Claude plays GeoGuessr
Jerry Wei
January 06, 2025.
Constantly seeking ways to evaluate and benchmark the capabilities of our AI models helps us understand their current performance and drives future development and improvements. In this spirit, I recently examined a fun task: How well can Claude play the popular web game GeoGuessr?
What is GeoGuessr?
For those who are unfamiliar, GeoGuessr is an online game that challenges players to guess the location of a randomly-selected Google Street View image. Players can pan the camera and navigate along roads to gather more context before placing their guess on a world map. The closer the guess is to the actual location, the higher the score.
Traditionally, GeoGuessr is a test of geographical knowledge, visual perception, and deductive reasoning. But could an AI excel at this task? I decided to find out.
Experimental setup
Preface: code for these experiments is publicly-available on my GitHub.
While the full GeoGuessr game allows for camera movement and map-based guessing, I simplified the task for my experiments. I presented Claude with a single static Google Street View image and asked it to directly output its guess as a latitude–longitude coordinate pair. I used imagery from the OpenStreetView-5M dataset, which contains 5.1 million images spanning 225 countries; each image is annotated with latitude–longitude coordinates representing its geolocation. For these experiments, I used the test set containing 210,122 image–coordinate pairs.
I briefly iterated on prompts using the Anthropic workbench and ended up with the following prompt that instructs Claude to first analyze the image, then use chain-of-thought to come up with a set of predicted coordinates for the image.
The assistant is playing GeoGuessr, a game where an image of a random Google Street View location is shown and the player has to guess the location of the image on a world map.
In the following conversation, the assistant will be shown a single image and must make its best guess of the location of the image by providing a latitude and longitude coordinate pair.
Human: [INSERT IMAGE] Here is an image from the Geoguessr game.
* Please reason about where you think this image is in <thinking> tags.
* Next, provide your final answer of your predicted latitude and longitude coordinates in <latitude> and <longitude> tags.
* The latitude and longitude coordinates that you give me should just be the `float` numbers; do not provide any thing else.
* You will NOT be penalized on the length of your reasoning, so feel free to think as long as you want.
Assistant: Certainly!
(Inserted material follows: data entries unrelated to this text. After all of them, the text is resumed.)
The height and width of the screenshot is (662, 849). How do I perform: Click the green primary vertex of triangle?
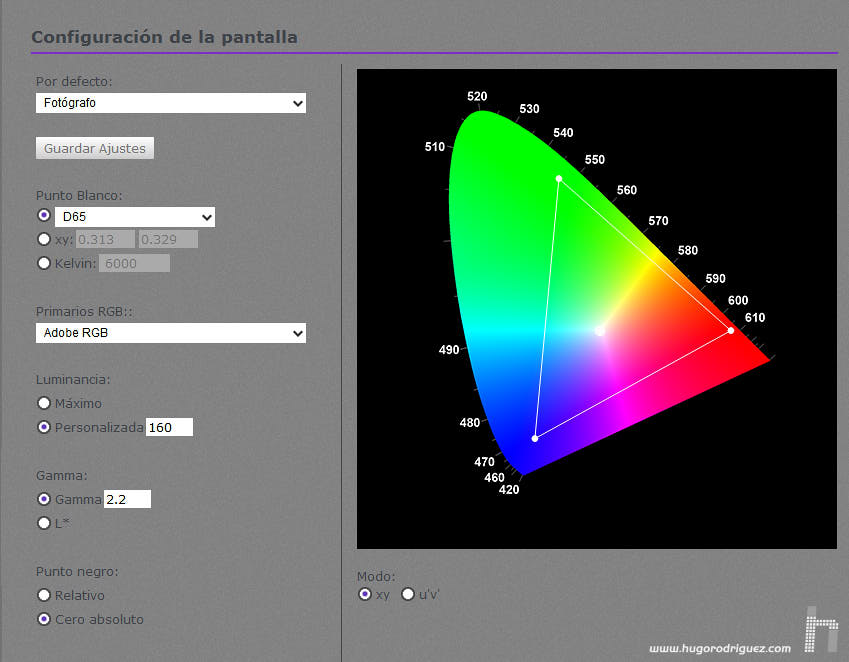tap(559, 179)
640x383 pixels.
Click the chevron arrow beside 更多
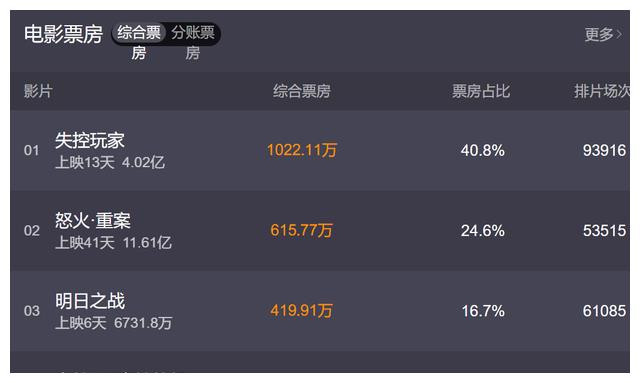[x=620, y=34]
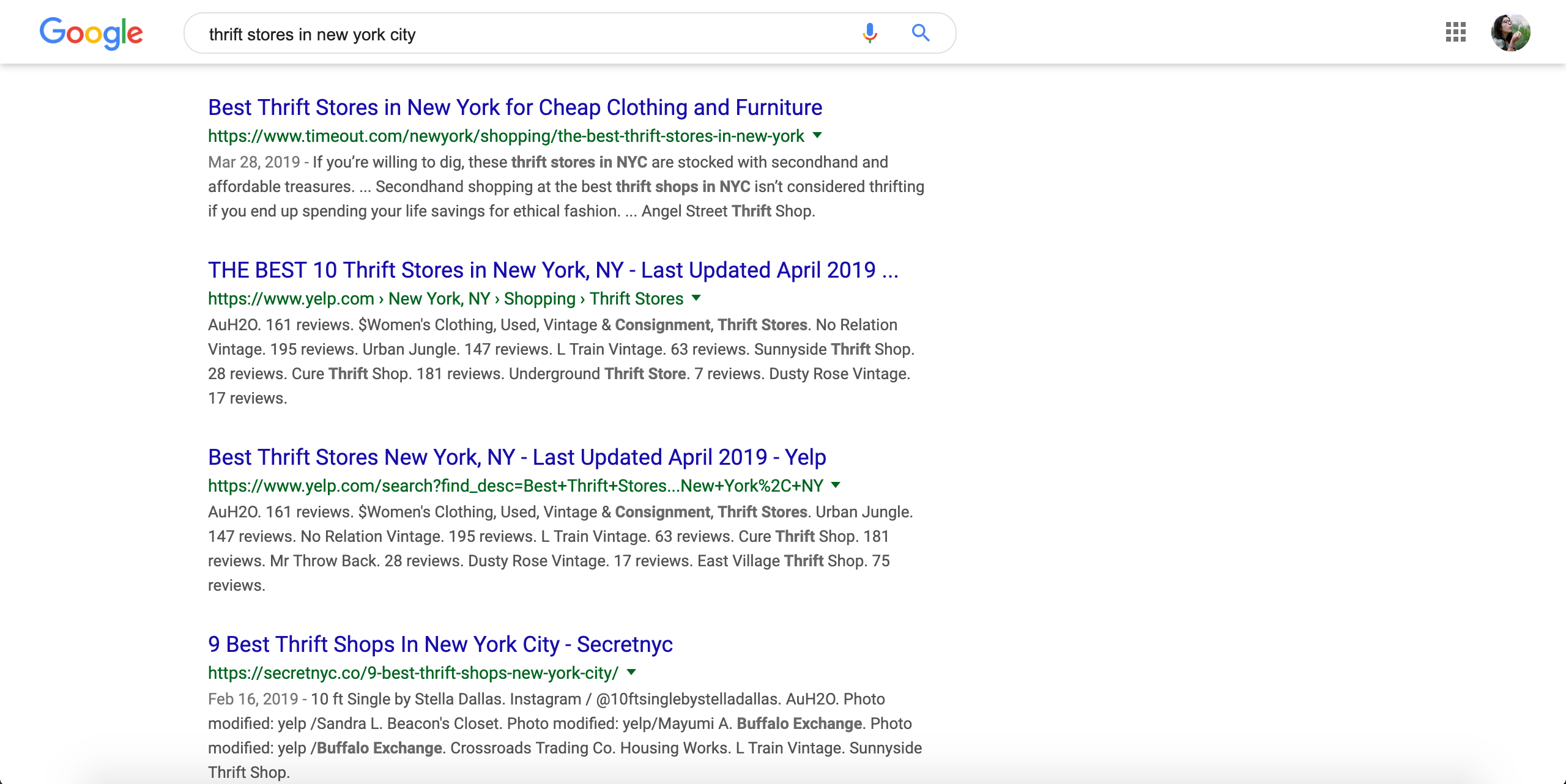The width and height of the screenshot is (1566, 784).
Task: Click the timeout.com green URL text
Action: point(506,136)
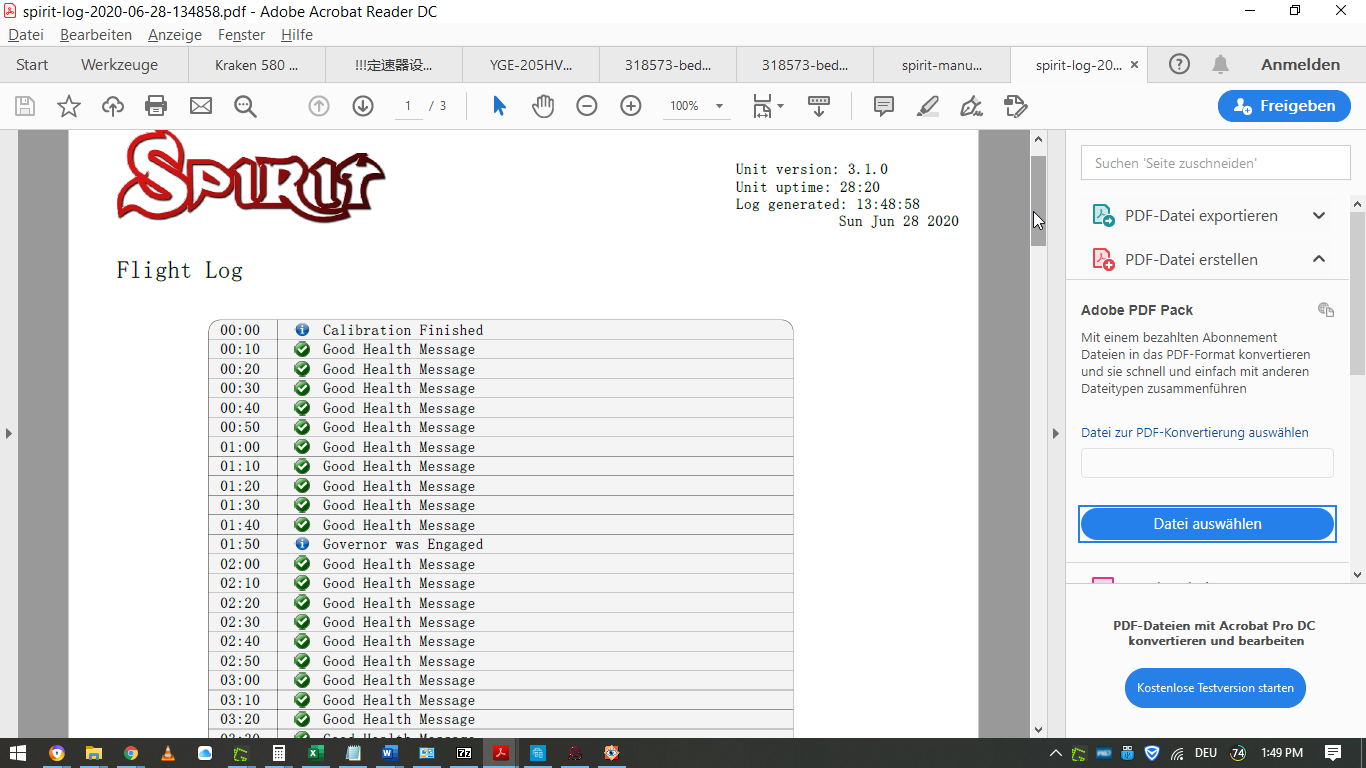Click the Datei auswählen button
1366x768 pixels.
tap(1207, 524)
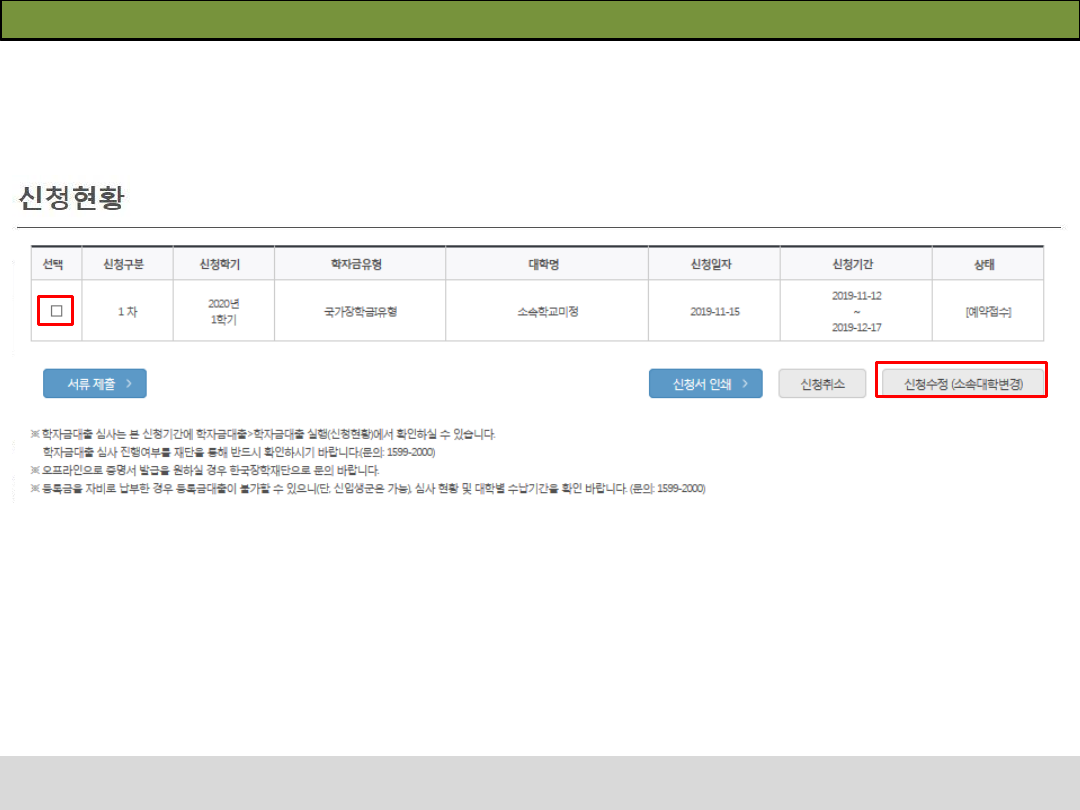
Task: Click the 2019-11-15 application date cell
Action: point(714,311)
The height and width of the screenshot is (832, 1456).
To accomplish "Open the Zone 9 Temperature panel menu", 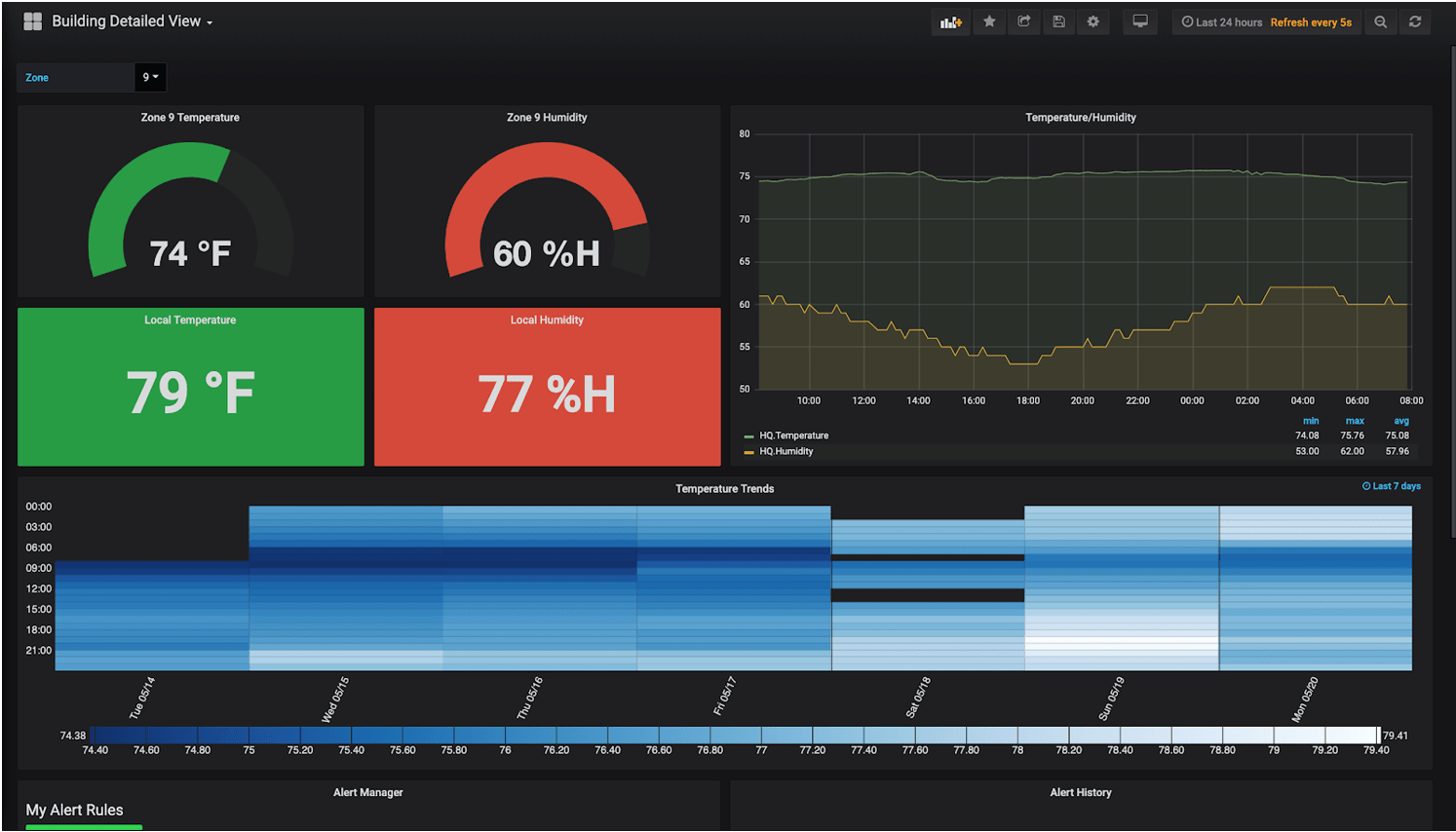I will click(x=190, y=117).
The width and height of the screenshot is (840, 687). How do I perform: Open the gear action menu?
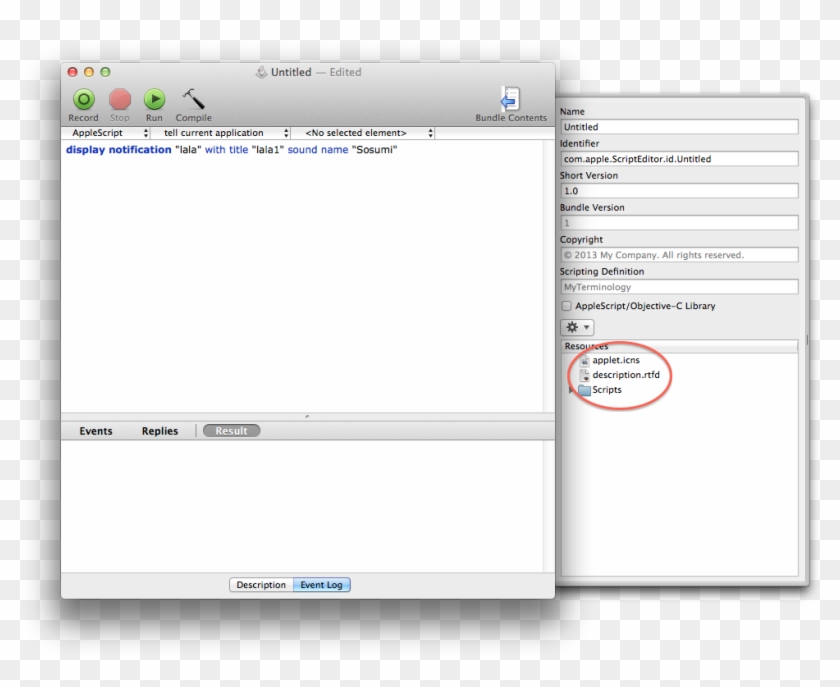[x=577, y=327]
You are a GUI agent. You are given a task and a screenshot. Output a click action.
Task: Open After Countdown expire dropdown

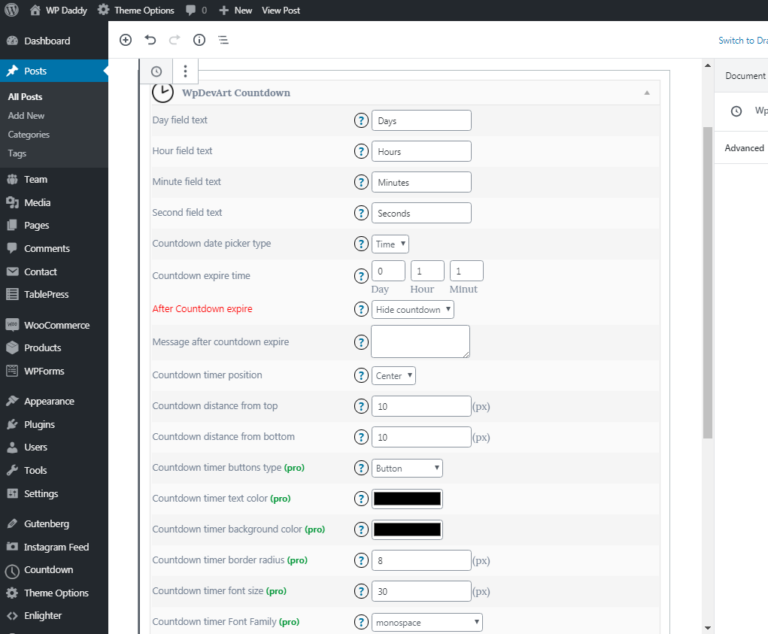click(x=413, y=310)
I'll analyze the image in <thinking> tags and then provide my reasoning and final estimate of the latitude and longitude.
<thinking>
Scoring Metric
To evaluate Claude's performance, I used the scoring function from GeoGuessr's in-game metric:
score = 5000 * exp(-distance / 1492.7)
Here, distance is the Haversine distance (in kilometers) between Claude's guessed coordinates and the ground-truth location. This exponential-decay function heavily penalizes errors at close ranges but is more forgiving of misses at large scales. For example, guessing 250 km away from the correct answer versus 200 km away from the correct answer will have a much greater impact on the score than being 1,050 km away versus 1,000 km away.
Models used
I used the following models from the Claude-Haiku* and Claude-Sonnet families. I didn't test Claude-Opus models because of the large inference cost.
* I used an internal version of Claude-3.5-Haiku with multimodality enabled; this model is not available to the public yet as of this blog post's publication.